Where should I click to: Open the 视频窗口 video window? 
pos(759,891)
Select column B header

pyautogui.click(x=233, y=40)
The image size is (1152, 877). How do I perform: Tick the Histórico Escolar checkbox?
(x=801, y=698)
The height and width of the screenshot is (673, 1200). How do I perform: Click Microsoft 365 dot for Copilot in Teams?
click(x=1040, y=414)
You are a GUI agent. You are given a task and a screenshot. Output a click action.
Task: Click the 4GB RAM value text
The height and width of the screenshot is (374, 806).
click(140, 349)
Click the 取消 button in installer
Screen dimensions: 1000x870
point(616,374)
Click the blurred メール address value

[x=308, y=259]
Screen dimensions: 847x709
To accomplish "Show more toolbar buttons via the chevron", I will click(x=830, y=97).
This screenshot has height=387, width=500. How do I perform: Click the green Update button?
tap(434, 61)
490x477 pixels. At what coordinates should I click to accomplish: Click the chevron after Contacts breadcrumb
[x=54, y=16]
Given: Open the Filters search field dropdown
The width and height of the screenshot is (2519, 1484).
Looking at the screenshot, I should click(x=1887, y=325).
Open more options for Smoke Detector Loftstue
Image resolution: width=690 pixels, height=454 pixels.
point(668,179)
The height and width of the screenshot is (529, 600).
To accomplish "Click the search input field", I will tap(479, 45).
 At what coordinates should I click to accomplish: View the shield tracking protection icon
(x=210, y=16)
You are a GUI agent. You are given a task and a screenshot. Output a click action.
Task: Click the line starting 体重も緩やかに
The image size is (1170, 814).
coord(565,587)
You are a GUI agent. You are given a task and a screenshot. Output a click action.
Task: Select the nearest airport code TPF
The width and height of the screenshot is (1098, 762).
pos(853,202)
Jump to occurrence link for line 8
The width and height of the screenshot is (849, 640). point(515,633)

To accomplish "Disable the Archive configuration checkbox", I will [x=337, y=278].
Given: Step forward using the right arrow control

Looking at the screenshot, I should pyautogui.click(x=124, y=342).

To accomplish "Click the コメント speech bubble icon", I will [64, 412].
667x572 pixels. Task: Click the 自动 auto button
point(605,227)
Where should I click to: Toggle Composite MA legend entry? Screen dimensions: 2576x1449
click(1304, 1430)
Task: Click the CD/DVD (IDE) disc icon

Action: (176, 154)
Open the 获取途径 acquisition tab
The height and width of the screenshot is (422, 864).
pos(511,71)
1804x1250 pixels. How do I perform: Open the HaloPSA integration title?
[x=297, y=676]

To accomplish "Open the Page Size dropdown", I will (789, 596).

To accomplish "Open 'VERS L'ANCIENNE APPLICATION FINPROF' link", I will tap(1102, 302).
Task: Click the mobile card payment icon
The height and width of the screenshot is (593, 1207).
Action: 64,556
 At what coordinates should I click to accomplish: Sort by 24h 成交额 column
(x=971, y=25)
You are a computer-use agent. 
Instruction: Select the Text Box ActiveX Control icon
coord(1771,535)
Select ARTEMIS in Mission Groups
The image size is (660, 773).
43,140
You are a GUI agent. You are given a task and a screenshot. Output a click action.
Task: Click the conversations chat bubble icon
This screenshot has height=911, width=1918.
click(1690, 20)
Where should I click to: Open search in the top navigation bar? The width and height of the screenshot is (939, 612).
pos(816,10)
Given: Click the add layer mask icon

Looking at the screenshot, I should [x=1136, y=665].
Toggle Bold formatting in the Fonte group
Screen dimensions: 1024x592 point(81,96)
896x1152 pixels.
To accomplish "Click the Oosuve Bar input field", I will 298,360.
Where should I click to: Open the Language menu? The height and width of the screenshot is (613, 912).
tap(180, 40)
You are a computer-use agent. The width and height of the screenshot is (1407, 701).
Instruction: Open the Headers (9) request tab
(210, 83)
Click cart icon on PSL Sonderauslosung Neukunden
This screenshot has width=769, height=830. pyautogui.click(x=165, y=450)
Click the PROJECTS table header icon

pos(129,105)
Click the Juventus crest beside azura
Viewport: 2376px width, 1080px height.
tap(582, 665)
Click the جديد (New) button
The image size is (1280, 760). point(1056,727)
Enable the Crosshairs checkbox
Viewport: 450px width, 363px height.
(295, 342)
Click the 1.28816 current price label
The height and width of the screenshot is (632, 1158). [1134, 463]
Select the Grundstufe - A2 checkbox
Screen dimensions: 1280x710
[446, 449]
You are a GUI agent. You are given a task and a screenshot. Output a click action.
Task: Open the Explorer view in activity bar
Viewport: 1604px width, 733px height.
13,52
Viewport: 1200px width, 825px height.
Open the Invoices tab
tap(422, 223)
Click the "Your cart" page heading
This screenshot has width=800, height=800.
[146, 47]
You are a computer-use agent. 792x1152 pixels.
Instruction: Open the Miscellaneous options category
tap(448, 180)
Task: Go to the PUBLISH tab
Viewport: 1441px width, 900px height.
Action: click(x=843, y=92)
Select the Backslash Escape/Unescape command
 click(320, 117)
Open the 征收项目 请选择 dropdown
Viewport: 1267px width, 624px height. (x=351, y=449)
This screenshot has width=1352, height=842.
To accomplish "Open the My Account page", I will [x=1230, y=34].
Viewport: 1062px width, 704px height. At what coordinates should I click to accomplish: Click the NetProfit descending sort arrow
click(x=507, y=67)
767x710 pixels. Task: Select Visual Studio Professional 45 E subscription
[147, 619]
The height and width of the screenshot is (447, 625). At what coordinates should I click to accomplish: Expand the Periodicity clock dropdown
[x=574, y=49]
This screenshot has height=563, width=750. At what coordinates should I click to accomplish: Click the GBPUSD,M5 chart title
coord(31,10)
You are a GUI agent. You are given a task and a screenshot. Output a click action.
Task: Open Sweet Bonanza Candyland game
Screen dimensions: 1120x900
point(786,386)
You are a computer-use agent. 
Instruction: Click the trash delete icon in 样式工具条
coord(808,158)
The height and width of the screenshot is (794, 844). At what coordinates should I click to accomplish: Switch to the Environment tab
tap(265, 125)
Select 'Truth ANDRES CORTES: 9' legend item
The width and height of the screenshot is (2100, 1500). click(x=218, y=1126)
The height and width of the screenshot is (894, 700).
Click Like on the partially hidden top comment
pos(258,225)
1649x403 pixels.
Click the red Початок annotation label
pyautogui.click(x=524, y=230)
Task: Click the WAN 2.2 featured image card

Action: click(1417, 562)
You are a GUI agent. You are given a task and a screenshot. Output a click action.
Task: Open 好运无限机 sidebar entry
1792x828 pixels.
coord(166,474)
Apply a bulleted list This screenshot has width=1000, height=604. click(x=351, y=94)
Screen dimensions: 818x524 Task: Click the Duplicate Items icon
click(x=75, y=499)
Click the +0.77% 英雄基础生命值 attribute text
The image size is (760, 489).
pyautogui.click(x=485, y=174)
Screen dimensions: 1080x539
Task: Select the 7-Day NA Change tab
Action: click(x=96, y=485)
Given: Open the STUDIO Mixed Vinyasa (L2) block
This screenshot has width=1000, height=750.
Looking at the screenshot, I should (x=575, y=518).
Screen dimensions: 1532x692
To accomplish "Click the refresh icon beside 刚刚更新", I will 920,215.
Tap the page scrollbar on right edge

» **Activity**:
Go through the listing above and report how many of its lines contain the word "will", with only the number as output.

» **Answer space**:
9